One day I accidentally arrived to my psychology class before anyone else. My teacher tried to chat with me and asked how everything was going, how I liked Seville. As soon as there was a lull in the conversation after he asked how it compared to what I expected, I slipped out of the room. Those questions were too personal, even when they were asked in Spanish. I definitely had some friends in my program I’d talk about those things with, but half the time, I only wanted attention from the labrador retriever who didn’t even always acknowledge me when I visited him at a souvenir shop near my school. That was something else that bothered me about Spain—there were dogs everywhere, but it wasn’t socially acceptable to pet them and they didn’t seem to want to be petted anyway.

I tried to spend as much time either at school or walking around the city as possible. There's a psalm that roughly translates to “By the rivers of Babylon, there we sat and wept as we remembered thee, O Zion.” A new version of the psalm popped into my head one day as I was sitting by the Guadalquivir: “By the rivers of Seville, there we sat and wept as we remembered thee, O College Park.” It was a bit dramatic. Especially because I’d chosen to be there and I wasn’t exiled. Even on good days, I liked to sit there and write or watch the sunset, if I could make it there at the right time. Sometimes I’d botellón and go there at night with my friends and drink Tinto de Verano, the unofficial official wine of Seville.
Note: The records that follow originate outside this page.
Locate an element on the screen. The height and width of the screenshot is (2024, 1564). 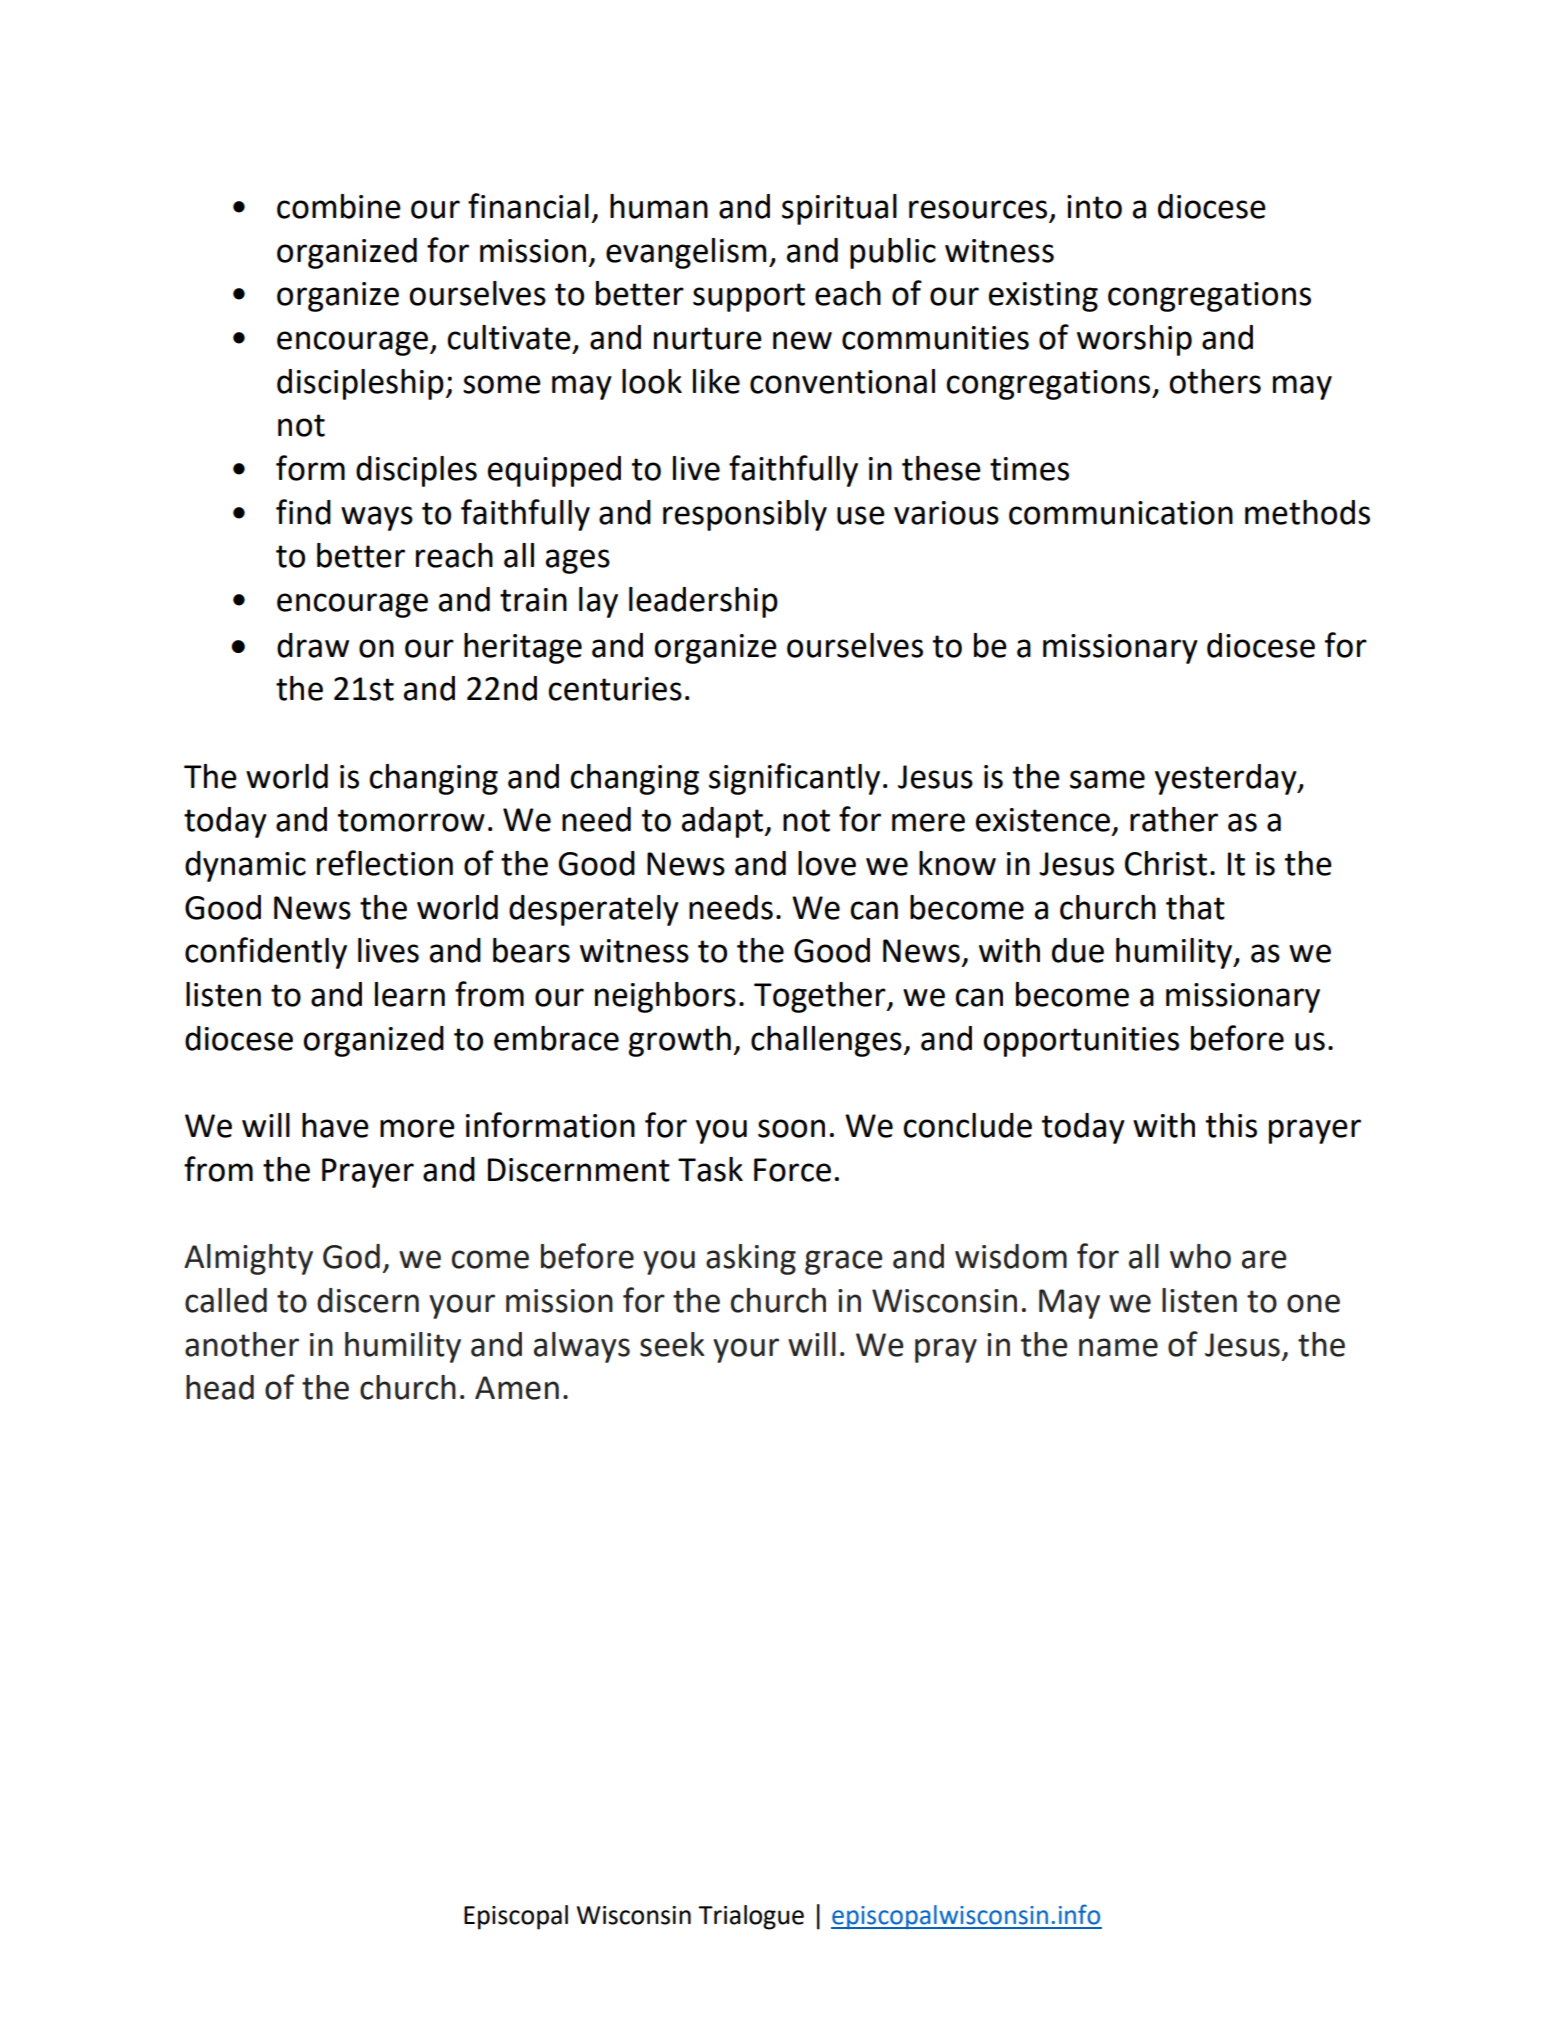
another is located at coordinates (242, 1344).
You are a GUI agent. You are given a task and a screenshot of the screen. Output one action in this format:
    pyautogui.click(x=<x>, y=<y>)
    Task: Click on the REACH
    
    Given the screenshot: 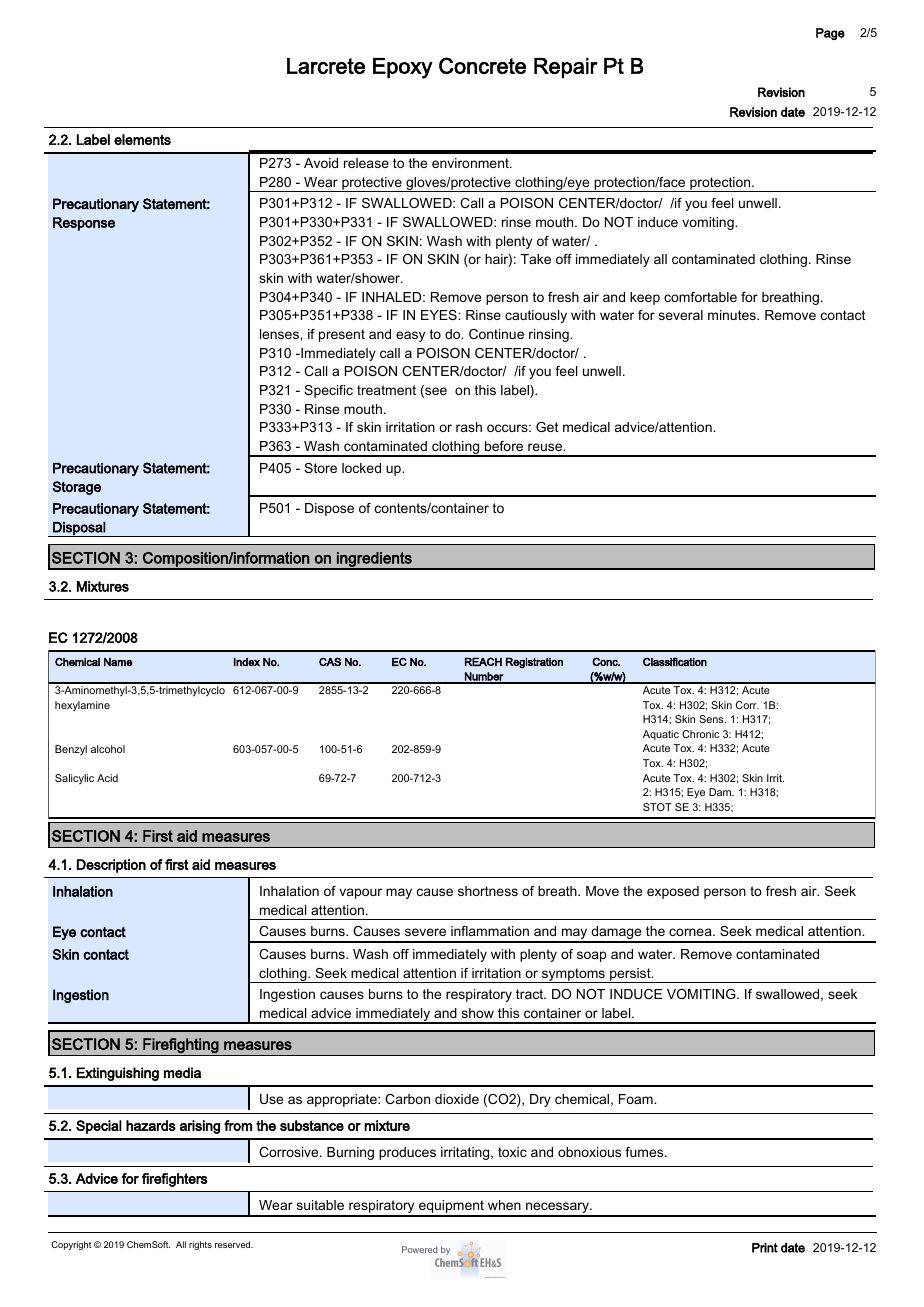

There was also a park where I liked to go and write that was on the way to my internship, Parque Maria Luisa. The only thing that seemed to help even a little was writing, so there were days in a row where I’d journal twice a day, one time usually being at that park or somewhere outside and the other time being before bed. But then I had to make a conscious effort to go to the park on days that I wasn’t interning so I wouldn’t associate it with my internship.

When I go back now to that part of my journal, I can see that as I neared the end of the semester, I was essentially writing the same thing over and over, just with a few anecdotes thrown in from that particular day. I was unhappy, I wrote. I wanted to go home or back to Maryland, I wrote. I missed everything and everyone. When finals week started, I counted how many tests and essays stood between me and my dog. By the middle of finals week, I started counting down the hours and I started to find some hope.

On the last night of the semester after we’d all finished finals, nearly everyone from my program ended up at the same place by the river for one last botellón. It was May, but that night was unseasonably cold. A lot of people cried when they said goodbye to their friends. I thanked my friends for helping me survive a couple classes I didn’t like and tried not to seem too excited about my flight in four hours.